Quindi, le grandi multinazionali, i grandi poteri finanziari globali, hanno sviluppato poteri illimitati, incontrollati, privi di regole e in grado di imporre direttive e logiche alla politica degli Stati nazionali.
Il ruolo svolto dall’ ideologia neoliberista, nell’ affermare gli interessi di pochi a scapito delle necessita delle masse e degli equilibri ecologici del pianeta, è stato fondamentale. Il neoliberismo poggia le proprie fondamenta su due dogmi, ormai acquisiti e metabolizzati dai capitalismi occidentali: la piena libertà economica alla base delle libertà individuali e le leggi del mercato assurte al ruolo di leggi naturali.
Queste due raffigurazioni ideologiche si saldano mutuamente a sostenere l’ ineludibile necessità, posta di fronte alle società umane, di servire gli equilibri dettati dalla scienza economica corrispondente.
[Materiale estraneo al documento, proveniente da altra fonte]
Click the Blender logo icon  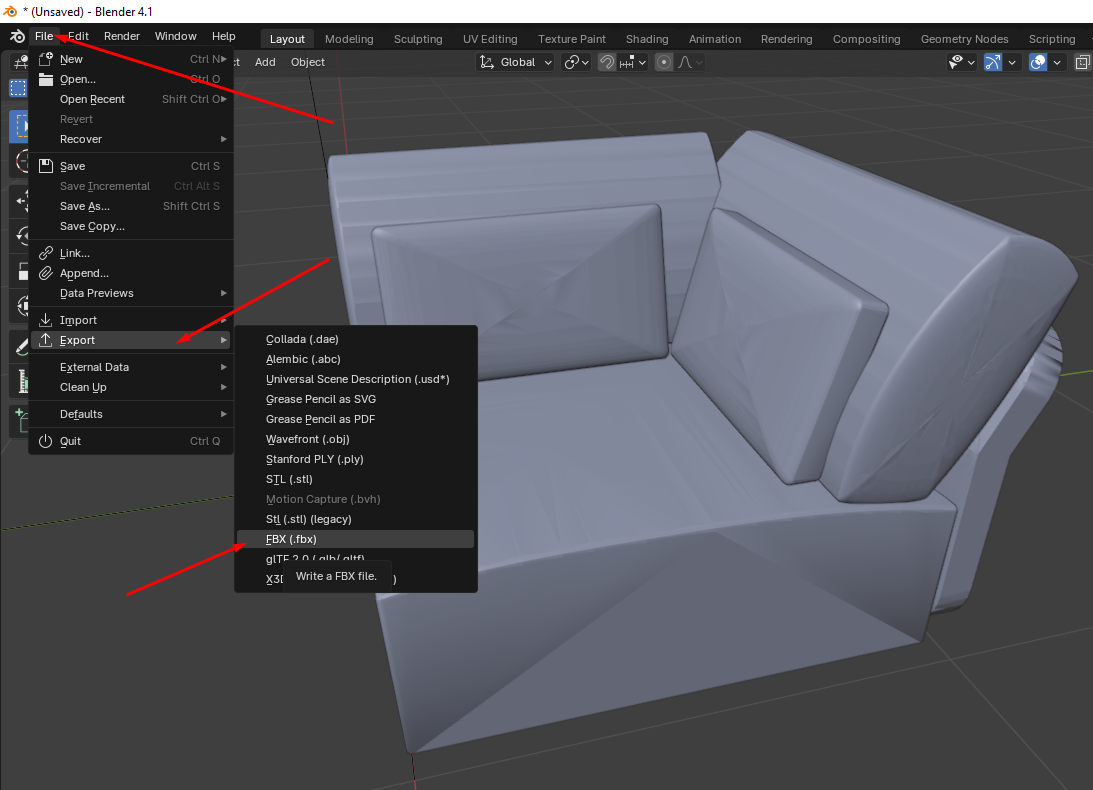[x=17, y=37]
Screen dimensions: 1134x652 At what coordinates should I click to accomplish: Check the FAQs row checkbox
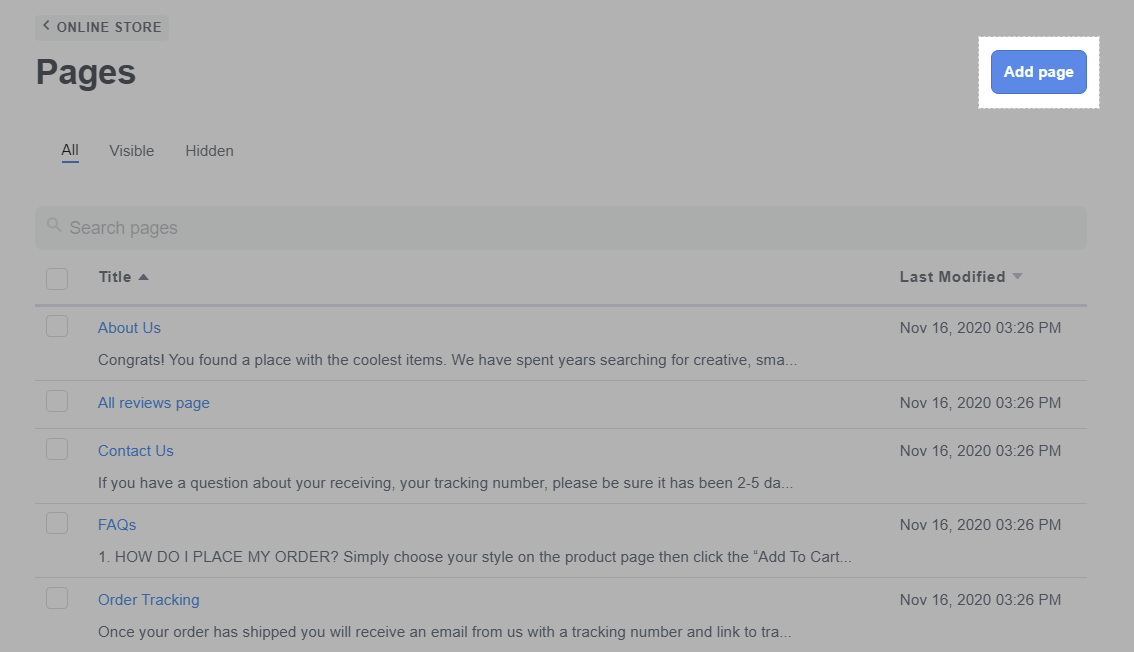(57, 523)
Ecco che alle società viene negata la possibilità di influenzare i processi naturali di un’ economia che deve essere lasciata libera di manifestarsi in tutte le sue forme, e della cui consistenza si possono avere le stesse conferme empiriche riservate ai fenomeni fisici.
Quindi niente Stato (la collettività) e tutto “mercato” (l’impresa privata), in una realtà che trasforma la rappresentanza politica in una “tecnocrazia” incaricata di avallare, ratificare e applicare puntualmente le bronzee ascendenze divine delle leggi economiche neoliberiste, in una società civile chiamata, con la mediazione non del tutto disinteressata del sistema dei partiti, a rispondere unicamente alle logiche dei mercati.
Pertanto, una crisi politica porta con sé una crisi della rappresentatività democratica ed un sostanziale scollamento tra la classe partitica (chiusa nella difesa accorata dei propri privilegi) e le necessità delle popolazioni.
La subalternità ideologica del sistema politico, rispetto alle istanze di dominio di élites economiche sovranazionali, è talmente evidente da sconfinare nel pleonasmo.
Lo Stato moderno - nato insieme al capitalismo industriale e incaricato di celebrarne e salvaguardarne l’ esistenza - non è riuscito a restare al passo delle esigenze dell’ accumulazione del capitale e della ricchezza, proprie del capitalismo immateriale e finanziarizzato; pertanto, adesso dovrà farsi da parte e dare luogo ad una metamorfosi che condurrà a nuove forme di organizzazione sociale capaci di andare incontro alle esigenze dei grandi capitali finanziarizzati globali che, via via, vanno facendosi sempre più pronunciate ed insofferenti a mediazioni di sorta.
Il potere delle oligarchie economiche è così forte da non rispettare nemmeno il buon senso e la logica della storia recente: oltre ad essere state la causa della crisi attuale, continuano a proporsi come la soluzione ai problemi che ne derivano, nel totale dispregio 
dell’intelligenza dei popoli.

Il drago neoliberista chiede alle popolazioni la riscossione di sempre più pesanti tributi, che rischiano di sprofondare la vita delle comunità nella barbarie dell' economicismo più spietato; purtroppo, all' orizzonte, non si intravede un San Giorgio in grado di opporsi al mostro e liberare il futuro delle masse da quello che, ad oggi, sembra essere un destino ineluttabile.